A Glowing Reporter for DNA Methylation in Single Cells
Researchers at MIT and Whitehead Institute in Cambridge have designed the first reporter for DNA methylation at the level of individual cells. The method allows to follow the methylation process in real time, both in vitro and in vivo, and to track cell fate changes. The study has been published in the journal Cell.
DNA methylation is the process of adding methyl groups to DNA, which act as molecular tags that switch on and off the expression of the underlying DNA sequence. Usually, methylation will turn off genes, while demethylation will allow their expression. DNA methylation is a central mechanism of epigenetics, the regulatory layer that acts differently on identical genomes, thus changing the fate of the cells that contain them. Because of epigenetics, equal cells of an organism become totally different and build disparate structures like eyes, nails, a heart or a femur. Apart from its importance in development, epigenetics can play a role in disease. Methylation deregulation can have serious consequences, e.g. because of failure to express a tumor supressor gene.
The ability to track methylation in single cells would enormously advance the field. A diseased phenotype could easily be matched with the specific methylation event that did not happen in canonical form, and therapies could be developed. Drugs could be screened for specific gene activation, for example in cancer types due to hypermethylation and gene silencing. So far, however, only snapshots of groups of cells are possible. This method gives a static view of cell methylation, and the information obtained is the result of a mixture of discordant methylation states.

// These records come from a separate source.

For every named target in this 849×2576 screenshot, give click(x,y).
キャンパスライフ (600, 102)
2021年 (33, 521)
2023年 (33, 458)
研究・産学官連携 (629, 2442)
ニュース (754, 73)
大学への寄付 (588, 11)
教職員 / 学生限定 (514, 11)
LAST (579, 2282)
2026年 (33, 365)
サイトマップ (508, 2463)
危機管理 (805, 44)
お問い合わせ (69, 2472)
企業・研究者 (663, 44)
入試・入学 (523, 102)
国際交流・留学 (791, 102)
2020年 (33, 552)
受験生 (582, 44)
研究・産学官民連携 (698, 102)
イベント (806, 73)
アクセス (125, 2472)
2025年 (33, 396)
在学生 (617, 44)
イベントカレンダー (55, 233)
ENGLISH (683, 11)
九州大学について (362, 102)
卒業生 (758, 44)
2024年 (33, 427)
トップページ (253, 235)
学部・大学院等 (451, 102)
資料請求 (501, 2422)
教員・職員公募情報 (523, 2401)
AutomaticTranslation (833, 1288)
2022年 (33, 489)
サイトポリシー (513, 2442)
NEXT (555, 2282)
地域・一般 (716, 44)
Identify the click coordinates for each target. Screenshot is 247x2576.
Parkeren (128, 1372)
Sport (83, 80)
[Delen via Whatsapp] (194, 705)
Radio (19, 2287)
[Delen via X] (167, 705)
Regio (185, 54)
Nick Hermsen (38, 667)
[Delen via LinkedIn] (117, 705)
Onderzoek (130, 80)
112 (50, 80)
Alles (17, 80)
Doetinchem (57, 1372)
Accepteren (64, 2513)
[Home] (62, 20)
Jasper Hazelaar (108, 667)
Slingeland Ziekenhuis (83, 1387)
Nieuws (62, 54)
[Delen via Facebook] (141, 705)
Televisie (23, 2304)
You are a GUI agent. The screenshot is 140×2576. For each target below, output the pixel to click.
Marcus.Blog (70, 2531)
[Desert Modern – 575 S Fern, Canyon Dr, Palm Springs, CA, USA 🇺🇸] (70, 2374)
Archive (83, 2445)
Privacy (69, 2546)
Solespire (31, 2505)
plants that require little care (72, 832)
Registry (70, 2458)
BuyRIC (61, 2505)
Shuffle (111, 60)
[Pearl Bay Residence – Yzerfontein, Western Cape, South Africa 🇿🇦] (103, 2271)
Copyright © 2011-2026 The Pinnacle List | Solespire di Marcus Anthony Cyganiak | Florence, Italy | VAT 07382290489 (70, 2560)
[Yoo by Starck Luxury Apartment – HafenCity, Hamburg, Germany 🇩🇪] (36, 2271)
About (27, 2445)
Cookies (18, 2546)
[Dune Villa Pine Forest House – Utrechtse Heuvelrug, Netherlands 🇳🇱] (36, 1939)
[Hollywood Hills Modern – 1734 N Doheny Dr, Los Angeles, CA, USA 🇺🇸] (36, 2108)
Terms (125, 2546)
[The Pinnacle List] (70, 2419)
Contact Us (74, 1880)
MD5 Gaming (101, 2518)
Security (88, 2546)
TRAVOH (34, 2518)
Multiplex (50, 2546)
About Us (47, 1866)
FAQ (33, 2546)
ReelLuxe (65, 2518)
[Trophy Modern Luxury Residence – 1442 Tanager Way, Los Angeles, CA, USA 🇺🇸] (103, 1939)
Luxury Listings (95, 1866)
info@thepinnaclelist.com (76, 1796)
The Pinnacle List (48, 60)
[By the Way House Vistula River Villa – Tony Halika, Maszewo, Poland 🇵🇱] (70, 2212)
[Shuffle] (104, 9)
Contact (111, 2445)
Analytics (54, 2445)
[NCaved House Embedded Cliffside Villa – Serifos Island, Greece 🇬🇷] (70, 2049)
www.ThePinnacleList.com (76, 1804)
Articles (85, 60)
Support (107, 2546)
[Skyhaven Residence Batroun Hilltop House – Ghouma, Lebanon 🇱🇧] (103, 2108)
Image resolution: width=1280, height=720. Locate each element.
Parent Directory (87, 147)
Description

The fluorescent reporter of methylation is inserted near the test locus and is affected in the same way
Postdoctoral researcher Yonatan Stelzer and graduate student Chikdu Shivalila worked directly on this project. Dr. Stelzer conceived the reporter, which consists of a promoter and a gene that encodes a fluorescent protein. The construct can be inserted in CpG islands, which abound in gene regulatory sequences. The reporter of genomic methylation (RGM) reflects what is happening in its vicinity. When the adjacent DNA sequence is methylated, the inserted promoter (Snrpn) is also methylated, and the reporter gene (tdTomato) is not expressed. When DNA is unmethylated, so is the promoter, which is then expressed and allows expression of the glowing protein encoded in the reporter.
CREDIT: Cell.
The authors are excited about the possible applications of their technique. Many questions remain unanswered in epigenetics, and RGM can be extremely useful to unravel methylation and expression patterns. Dr. Jaenisch’s team has already used RGM to follow the methylation dynamics on non-coding regulatory regions, on ESCs differentiation and on somatic cell reprogramming.